Stored items
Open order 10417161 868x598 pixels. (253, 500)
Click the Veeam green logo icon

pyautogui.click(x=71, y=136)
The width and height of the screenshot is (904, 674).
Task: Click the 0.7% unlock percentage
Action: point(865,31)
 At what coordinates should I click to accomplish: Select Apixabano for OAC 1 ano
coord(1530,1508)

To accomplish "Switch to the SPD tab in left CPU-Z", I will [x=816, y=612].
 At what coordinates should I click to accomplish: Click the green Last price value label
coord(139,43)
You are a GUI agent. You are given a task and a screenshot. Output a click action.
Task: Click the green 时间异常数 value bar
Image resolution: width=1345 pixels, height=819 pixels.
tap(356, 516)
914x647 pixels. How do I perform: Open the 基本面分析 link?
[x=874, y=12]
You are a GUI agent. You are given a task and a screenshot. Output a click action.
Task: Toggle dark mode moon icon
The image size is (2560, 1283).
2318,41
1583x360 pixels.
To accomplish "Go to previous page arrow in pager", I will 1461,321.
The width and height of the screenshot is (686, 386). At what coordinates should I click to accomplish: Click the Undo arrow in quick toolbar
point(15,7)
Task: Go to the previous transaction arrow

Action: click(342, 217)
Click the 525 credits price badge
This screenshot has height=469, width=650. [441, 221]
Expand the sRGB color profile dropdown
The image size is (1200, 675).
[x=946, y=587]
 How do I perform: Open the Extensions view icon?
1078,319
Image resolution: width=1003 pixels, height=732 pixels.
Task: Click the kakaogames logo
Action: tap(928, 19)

__Required work__.
List every line of the material above that contains the word "arrow", copying each one in full.

__Exercise result__.
To accomplish "Go to previous page arrow in pager", I will 1461,321.
The width and height of the screenshot is (686, 386). At what coordinates should I click to accomplish: Click the Undo arrow in quick toolbar
Task: Go to the previous transaction arrow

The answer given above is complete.